Collins—a holdout on the bill—said she has so many concerns about provisions on Medicaid, Planned Parenthood funding and support for rural hospitals that she doubts any changes at this point could win her over.

“It’s difficult for me to see how any tinkering is going to satisfy my fundamental and deep concerns about the impact of the bill,” she said. Earlier on Tuesday, she told reporters she believes the Senate needs to “go back to the drawing board and work in a bipartisan fashion.”

Sen. Dean Heller (R-NV), who faces a tough reelection fight next year, laid out a series of changes needed to win his vote that have essentially no chance of adoption, particularly the protection of the Medicaid expansion.  He admitted in a tele-town hall Tuesday night that while senators are “coming up with some ideas,” they are not “anywhere close” to agreement.

In another ominous sign for the bill’s prospects, Sen. Jerry Moran (R-KS), usually a reliable vote for leadership, announced Tuesday that he, too, opposed the bill as-is.
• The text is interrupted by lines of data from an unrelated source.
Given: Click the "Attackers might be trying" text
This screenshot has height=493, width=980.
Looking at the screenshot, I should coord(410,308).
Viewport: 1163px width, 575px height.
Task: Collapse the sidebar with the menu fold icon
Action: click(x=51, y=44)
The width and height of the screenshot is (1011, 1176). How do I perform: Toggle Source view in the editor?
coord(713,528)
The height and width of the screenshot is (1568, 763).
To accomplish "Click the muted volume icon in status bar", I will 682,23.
But even as Majority Leader Mitch McConnell struggles to muster enough Republican votes to get the bill over the finish line, senators waved away questions of whether they would attempt to reach across the aisle. Asked if there were any talks of bring Democrats into the negotiations, Sen. Bob Corker (R-TN) told reporters: “I don’t think that’s a reality. I’m just being honest.”

McConnell reportedly used the prospect of having to work with Democrats—on not just health care but all issues—as a threat this week to pressure Republicans to fall in line, but it was not enough to muster the votes by Thursday as originally planned.

Because the divisions are so deep, and go right to the heart of questions about the government’s role in caring for its citizens, it is much more likely one side of the Republican caucus will cave than both sides will reach a compromise.

We could also see a repeat of what happened as the health care bill foundered in the House of Representatives just a few weeks ago: the bill was amended to allow states to waive even more protections and regulations in their insurance markets, a few billion dollars was thrown at the individual market, and several moderates fell in line after being promised side deals on unrelated issues.